When, at length, he was permitted to give an explanation, he declared that he would never be at peace with the priests; and, since something had just been said about economical measures, it would be a splendid one to put an end to the churches, the sacred pyxes, and finally all creeds.

Somebody raised the objection that he was going very far.

"Yes! I am going very far! But, when a vessel is caught suddenly in a storm – "

Without waiting for the conclusion of this simile, another made a reply to his observation:

"Granted! But this is to demolish at a single stroke, like a mason devoid of judgment – "

"You are insulting the masons!" yelled a citizen covered with plaster. And persisting in the belief that provocation had been offered to him, he vomited forth insults, and wished to fight, clinging tightly to the bench whereon he sat. It took no less than three men to put him out.
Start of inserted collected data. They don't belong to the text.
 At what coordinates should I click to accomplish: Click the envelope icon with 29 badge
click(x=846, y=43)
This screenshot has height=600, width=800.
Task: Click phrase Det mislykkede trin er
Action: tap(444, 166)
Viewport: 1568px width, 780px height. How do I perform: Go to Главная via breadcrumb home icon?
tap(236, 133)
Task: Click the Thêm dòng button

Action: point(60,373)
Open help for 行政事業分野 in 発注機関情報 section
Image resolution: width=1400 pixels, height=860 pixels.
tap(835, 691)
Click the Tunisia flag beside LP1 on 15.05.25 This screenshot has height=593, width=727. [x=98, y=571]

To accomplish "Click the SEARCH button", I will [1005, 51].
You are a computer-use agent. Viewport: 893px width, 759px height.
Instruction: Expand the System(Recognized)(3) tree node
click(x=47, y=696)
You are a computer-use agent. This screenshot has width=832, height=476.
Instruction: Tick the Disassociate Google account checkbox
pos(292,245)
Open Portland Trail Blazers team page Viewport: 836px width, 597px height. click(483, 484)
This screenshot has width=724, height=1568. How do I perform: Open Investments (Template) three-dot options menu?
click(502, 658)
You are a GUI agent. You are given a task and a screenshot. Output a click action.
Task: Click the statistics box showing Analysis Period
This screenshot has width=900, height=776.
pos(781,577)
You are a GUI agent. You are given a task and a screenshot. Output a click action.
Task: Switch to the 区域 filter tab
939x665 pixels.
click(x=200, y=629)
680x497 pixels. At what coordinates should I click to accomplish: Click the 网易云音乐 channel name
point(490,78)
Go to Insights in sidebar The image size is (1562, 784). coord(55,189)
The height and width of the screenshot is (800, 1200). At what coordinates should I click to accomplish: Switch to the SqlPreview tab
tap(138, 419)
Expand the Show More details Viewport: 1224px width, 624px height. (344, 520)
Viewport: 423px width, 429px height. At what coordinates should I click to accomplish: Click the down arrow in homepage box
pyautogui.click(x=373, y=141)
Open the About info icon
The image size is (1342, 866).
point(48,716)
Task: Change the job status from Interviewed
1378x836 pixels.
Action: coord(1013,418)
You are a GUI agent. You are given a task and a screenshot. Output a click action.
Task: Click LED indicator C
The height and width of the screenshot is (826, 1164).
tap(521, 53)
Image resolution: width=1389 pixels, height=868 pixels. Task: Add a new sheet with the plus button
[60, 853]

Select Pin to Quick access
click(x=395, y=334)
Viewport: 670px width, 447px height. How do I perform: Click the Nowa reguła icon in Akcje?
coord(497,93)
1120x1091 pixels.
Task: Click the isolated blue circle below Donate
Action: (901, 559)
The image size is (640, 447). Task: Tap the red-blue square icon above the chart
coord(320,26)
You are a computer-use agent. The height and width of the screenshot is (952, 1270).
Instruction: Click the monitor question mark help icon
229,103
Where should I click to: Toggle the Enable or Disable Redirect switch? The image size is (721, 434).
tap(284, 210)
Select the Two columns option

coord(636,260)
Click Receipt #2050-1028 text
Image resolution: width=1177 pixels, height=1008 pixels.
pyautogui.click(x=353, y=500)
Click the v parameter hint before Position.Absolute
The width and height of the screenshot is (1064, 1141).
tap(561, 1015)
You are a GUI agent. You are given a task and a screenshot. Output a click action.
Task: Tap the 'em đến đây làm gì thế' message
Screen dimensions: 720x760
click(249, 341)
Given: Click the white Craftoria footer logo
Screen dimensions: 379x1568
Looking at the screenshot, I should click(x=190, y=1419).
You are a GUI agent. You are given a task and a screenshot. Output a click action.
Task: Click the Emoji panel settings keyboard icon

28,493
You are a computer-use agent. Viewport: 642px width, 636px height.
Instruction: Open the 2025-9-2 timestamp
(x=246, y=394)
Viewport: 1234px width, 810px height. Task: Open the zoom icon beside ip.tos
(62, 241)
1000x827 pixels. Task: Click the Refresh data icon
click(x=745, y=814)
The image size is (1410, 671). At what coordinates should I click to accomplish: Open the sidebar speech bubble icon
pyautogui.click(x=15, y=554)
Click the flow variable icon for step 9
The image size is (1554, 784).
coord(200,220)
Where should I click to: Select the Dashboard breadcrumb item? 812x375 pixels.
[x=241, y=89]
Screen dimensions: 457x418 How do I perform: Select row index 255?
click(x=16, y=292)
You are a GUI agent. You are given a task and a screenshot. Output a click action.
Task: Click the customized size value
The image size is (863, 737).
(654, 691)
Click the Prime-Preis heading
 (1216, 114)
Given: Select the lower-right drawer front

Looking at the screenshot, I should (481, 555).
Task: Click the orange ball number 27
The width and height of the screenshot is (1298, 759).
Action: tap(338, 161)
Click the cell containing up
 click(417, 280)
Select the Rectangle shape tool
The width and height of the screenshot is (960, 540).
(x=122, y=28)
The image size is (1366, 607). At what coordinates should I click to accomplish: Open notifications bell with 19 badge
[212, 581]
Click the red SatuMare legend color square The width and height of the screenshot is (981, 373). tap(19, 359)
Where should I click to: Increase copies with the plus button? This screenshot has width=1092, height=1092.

Meanwhile the workman still remained on the rostrum. The two secretaries gave him an intimation that he should come down. He protested against the injustice done to him.

"You shall not prevent me from crying out, 'Eternal love to our dear France! eternal love all to the Republic!'"

"Citizens!" said Compain, after this – "Citizens!"

And, by dint of repeating "Citizens," having obtained a little silence, he leaned on the rostrum with his two red hands, which looked like stumps, bent forward his body, and blinking his eyes:

"I believe that it would be necessary to give a larger extension to the calf's head."

All who heard him kept silent, fancying that they had misunderstood his words.

"Yes! the calf's head!"

Three hundred laughs burst forth at the same time. The ceiling shook.

At the sight of all these faces convulsed with mirth, Compain shrank back. He continued in an angry tone:

"What! you don't know what the calf's head is!"

It was a paroxysm, a delirium. They held their sides. Some of them even tumbled off the benches to the ground with convulsions of laughter. Compain, not being able to stand it any longer, took refuge beside Regimbart, and wanted to drag him away.